まず初日は、講義「情報をデザインするということ」

情報デザインは大きくふたつの要素に分けられます。ひとつは伝えたいメッセージやデータに形を与え、情報を整えること。もうひとつはその情報を意図した相手に伝えることです。このふたつを通してコミュニケーションを豊かにすることが情報デザインの役割です。

伝わるための共通基盤

講義のキーワードは「共通基盤」。共通基盤とは、言い換えると「共通の理解」。ひとつの情報でも、受け取り方は人によって様々です。とはいえ、ある伝えたいメッセージを様々に受け取られてしまうと困ります。
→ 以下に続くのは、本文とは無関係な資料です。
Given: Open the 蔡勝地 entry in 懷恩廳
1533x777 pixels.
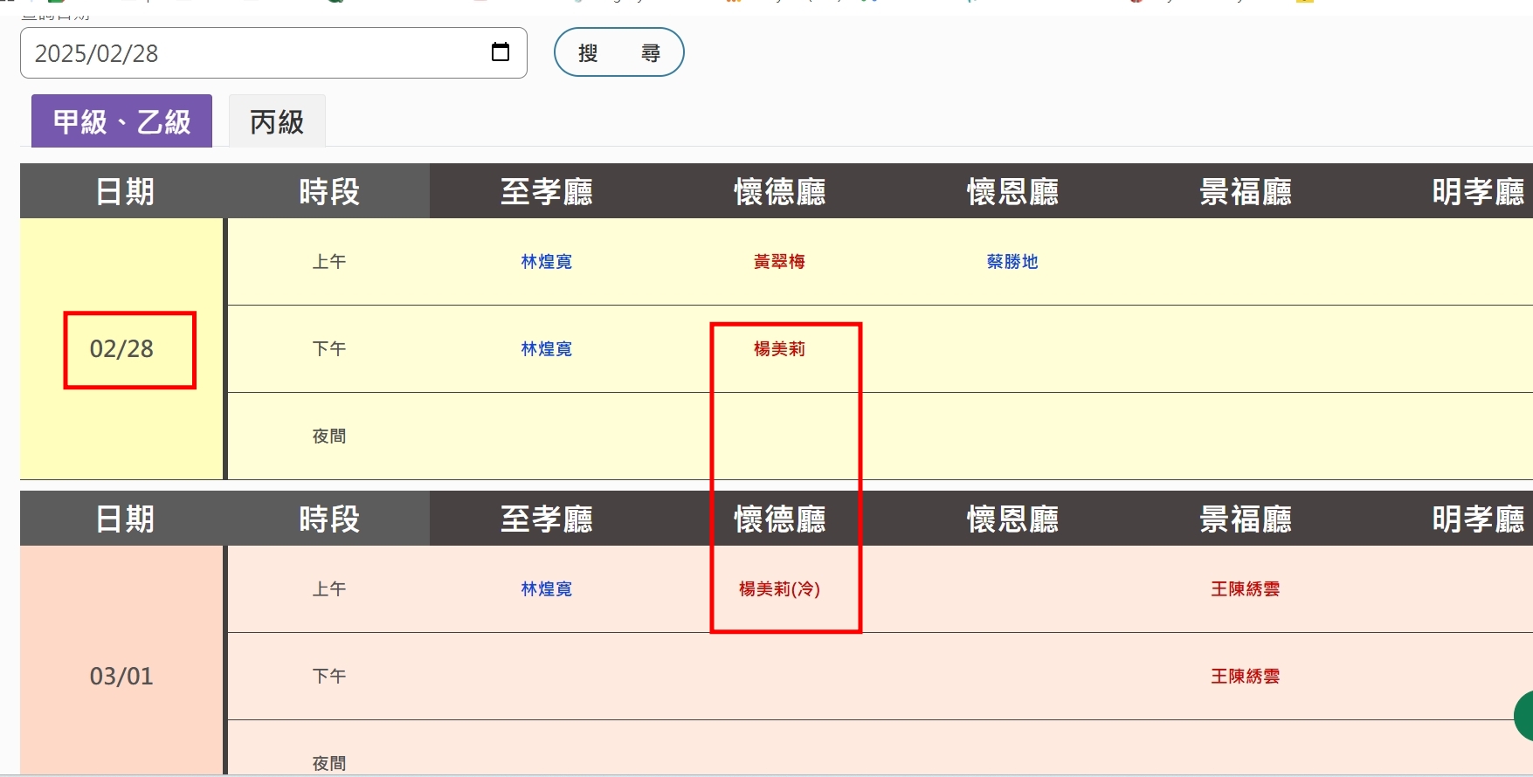Looking at the screenshot, I should [x=1012, y=262].
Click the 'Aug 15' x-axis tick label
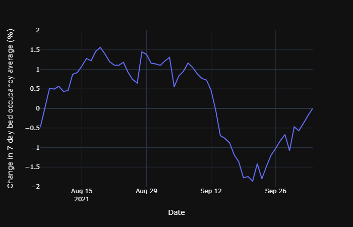 pyautogui.click(x=82, y=191)
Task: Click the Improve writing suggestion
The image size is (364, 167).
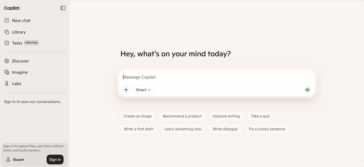Action: [x=226, y=116]
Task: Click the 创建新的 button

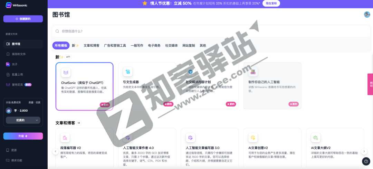Action: pos(23,19)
そこで、伝え手と受け手の共通の理解を考え、共有されているルールで表現することがポイントになります。

例えば伝え手と受け手のコミュニティを考えてみましょう。伝え手と受け手は北大生?それとも北海道民?日本人?あるいはサークル仲間? そのコミュニティでしか通じないルールなどをふまえて、受け手の理解を助けることが「情報デザイン」なのです。

ことばと絵の相乗効果

次に、ワークを通して情報を伝えるツールの「ことば」と「絵」について学びました。「ことば」は一義的ですが、「絵」は多義的、非言語で、直感的な理解が可能という特徴があります。そしてこのふたつを合わせたものが「グラフィックス」です。グラフィックスはことばと絵の相乗効果によるコミュニケーション表現と言えます。つまり、絵による直感的な全体把握と、ことば(文字)による内容の表現により、誤解を避けると同時に、読み解くことが楽しくなる仕掛けづくりができるのです。

 表現に正解はありません。大切なことは、目的、文脈に合う表現を選ぶことなのです。 また、これまで紹介してきたことは、伝え手だけにとってのポイントではありません。受け手が表現を読み解くときのポイントでもあります。私たちが日々接する情報の中には、伝え手の想いがあり、そしてその想いが表現として表れているのです。それを理解した上で、表現を読み解いていく必要があります。それが豊かなコミュニケーションにつながるのです。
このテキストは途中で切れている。